**Data provided**:
--------
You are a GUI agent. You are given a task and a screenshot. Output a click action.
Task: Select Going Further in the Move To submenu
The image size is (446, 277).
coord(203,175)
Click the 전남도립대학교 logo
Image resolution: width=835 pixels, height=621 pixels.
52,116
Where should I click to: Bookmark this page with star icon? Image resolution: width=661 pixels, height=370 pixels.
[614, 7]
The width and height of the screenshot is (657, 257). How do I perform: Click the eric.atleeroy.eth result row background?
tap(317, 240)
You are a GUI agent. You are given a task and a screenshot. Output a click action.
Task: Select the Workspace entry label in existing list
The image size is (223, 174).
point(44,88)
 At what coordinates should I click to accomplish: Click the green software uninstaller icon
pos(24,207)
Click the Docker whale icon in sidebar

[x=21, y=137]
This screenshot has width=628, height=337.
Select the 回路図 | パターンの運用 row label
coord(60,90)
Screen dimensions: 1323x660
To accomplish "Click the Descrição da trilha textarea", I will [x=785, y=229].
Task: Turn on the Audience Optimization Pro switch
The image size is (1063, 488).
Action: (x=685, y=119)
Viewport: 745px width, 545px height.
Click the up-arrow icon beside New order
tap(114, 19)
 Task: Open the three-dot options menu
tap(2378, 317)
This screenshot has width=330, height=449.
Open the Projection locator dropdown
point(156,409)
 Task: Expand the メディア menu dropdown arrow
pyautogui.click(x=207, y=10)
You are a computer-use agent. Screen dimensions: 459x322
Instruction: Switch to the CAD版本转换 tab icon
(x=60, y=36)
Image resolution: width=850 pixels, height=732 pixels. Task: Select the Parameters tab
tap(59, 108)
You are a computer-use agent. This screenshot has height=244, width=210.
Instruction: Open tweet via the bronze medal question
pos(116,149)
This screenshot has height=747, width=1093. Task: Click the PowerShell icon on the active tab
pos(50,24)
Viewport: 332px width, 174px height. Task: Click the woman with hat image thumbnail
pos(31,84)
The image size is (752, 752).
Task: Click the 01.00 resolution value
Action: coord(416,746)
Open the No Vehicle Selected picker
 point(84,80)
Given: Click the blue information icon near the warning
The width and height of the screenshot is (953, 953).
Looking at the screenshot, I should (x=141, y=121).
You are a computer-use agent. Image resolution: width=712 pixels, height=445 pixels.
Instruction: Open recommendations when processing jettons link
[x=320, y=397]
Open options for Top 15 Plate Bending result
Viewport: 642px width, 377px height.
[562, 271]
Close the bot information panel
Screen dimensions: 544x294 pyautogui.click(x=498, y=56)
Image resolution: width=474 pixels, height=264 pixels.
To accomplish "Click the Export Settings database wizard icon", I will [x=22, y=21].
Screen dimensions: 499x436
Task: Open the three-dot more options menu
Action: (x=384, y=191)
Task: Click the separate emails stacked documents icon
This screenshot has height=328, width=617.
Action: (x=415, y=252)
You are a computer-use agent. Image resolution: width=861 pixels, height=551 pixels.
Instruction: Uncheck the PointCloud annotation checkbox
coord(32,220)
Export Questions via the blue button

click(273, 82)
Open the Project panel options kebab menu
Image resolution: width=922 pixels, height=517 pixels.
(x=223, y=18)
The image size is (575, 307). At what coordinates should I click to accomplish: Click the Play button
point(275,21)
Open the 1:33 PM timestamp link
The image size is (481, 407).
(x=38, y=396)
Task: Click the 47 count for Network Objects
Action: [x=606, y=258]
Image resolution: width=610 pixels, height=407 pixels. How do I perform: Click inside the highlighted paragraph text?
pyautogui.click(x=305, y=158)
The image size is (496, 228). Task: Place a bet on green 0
--------
**Directions for this task**: Reproduce every record, matching each line exactly.

**Task response**:
You are a GUI agent. You are given a task and a screenshot. Output a click action.
Task: Select Going Further in the Move To submenu
The image size is (446, 277).
coord(203,175)
Click the 전남도립대학교 logo
Image resolution: width=835 pixels, height=621 pixels.
52,116
Where should I click to: Bookmark this page with star icon? Image resolution: width=661 pixels, height=370 pixels.
[614, 7]
The width and height of the screenshot is (657, 257). How do I perform: Click the eric.atleeroy.eth result row background?
tap(317, 240)
You are a GUI agent. You are given a task and a screenshot. Output a click action.
Task: Select the Workspace entry label in existing list
The image size is (223, 174).
point(44,88)
 At what coordinates should I click to accomplish: Click the green software uninstaller icon
pos(24,207)
Click the Docker whale icon in sidebar

[x=21, y=137]
This screenshot has width=628, height=337.
Select the 回路図 | パターンの運用 row label
coord(60,90)
Screen dimensions: 1323x660
To accomplish "Click the Descrição da trilha textarea", I will [x=785, y=229].
Task: Turn on the Audience Optimization Pro switch
The image size is (1063, 488).
Action: (x=685, y=119)
Viewport: 745px width, 545px height.
Click the up-arrow icon beside New order
tap(114, 19)
 Task: Open the three-dot options menu
tap(2378, 317)
This screenshot has width=330, height=449.
Open the Projection locator dropdown
point(156,409)
 Task: Expand the メディア menu dropdown arrow
pyautogui.click(x=207, y=10)
You are a computer-use agent. Screen dimensions: 459x322
Instruction: Switch to the CAD版本转换 tab icon
(x=60, y=36)
Image resolution: width=850 pixels, height=732 pixels. Task: Select the Parameters tab
tap(59, 108)
You are a computer-use agent. This screenshot has height=244, width=210.
Instruction: Open tweet via the bronze medal question
pos(116,149)
This screenshot has height=747, width=1093. Task: Click the PowerShell icon on the active tab
pos(50,24)
Viewport: 332px width, 174px height. Task: Click the woman with hat image thumbnail
pos(31,84)
The image size is (752, 752).
Task: Click the 01.00 resolution value
Action: coord(416,746)
Open the No Vehicle Selected picker
 point(84,80)
Given: Click the blue information icon near the warning
The width and height of the screenshot is (953, 953).
Looking at the screenshot, I should (x=141, y=121).
You are a computer-use agent. Image resolution: width=712 pixels, height=445 pixels.
Instruction: Open recommendations when processing jettons link
[x=320, y=397]
Open options for Top 15 Plate Bending result
Viewport: 642px width, 377px height.
[562, 271]
Close the bot information panel
Screen dimensions: 544x294 pyautogui.click(x=498, y=56)
Image resolution: width=474 pixels, height=264 pixels.
To accomplish "Click the Export Settings database wizard icon", I will [x=22, y=21].
Screen dimensions: 499x436
Task: Open the three-dot more options menu
Action: (x=384, y=191)
Task: Click the separate emails stacked documents icon
This screenshot has height=328, width=617.
Action: (x=415, y=252)
You are a computer-use agent. Image resolution: width=861 pixels, height=551 pixels.
Instruction: Uncheck the PointCloud annotation checkbox
coord(32,220)
Export Questions via the blue button

click(273, 82)
Open the Project panel options kebab menu
Image resolution: width=922 pixels, height=517 pixels.
(x=223, y=18)
The image size is (575, 307). At what coordinates should I click to accomplish: Click the Play button
point(275,21)
Open the 1:33 PM timestamp link
The image size is (481, 407).
(x=38, y=396)
Task: Click the 47 count for Network Objects
Action: [x=606, y=258]
Image resolution: width=610 pixels, height=407 pixels. How do I perform: Click inside the highlighted paragraph text?
pyautogui.click(x=305, y=158)
The image size is (496, 228). Task: Place a bet on green 0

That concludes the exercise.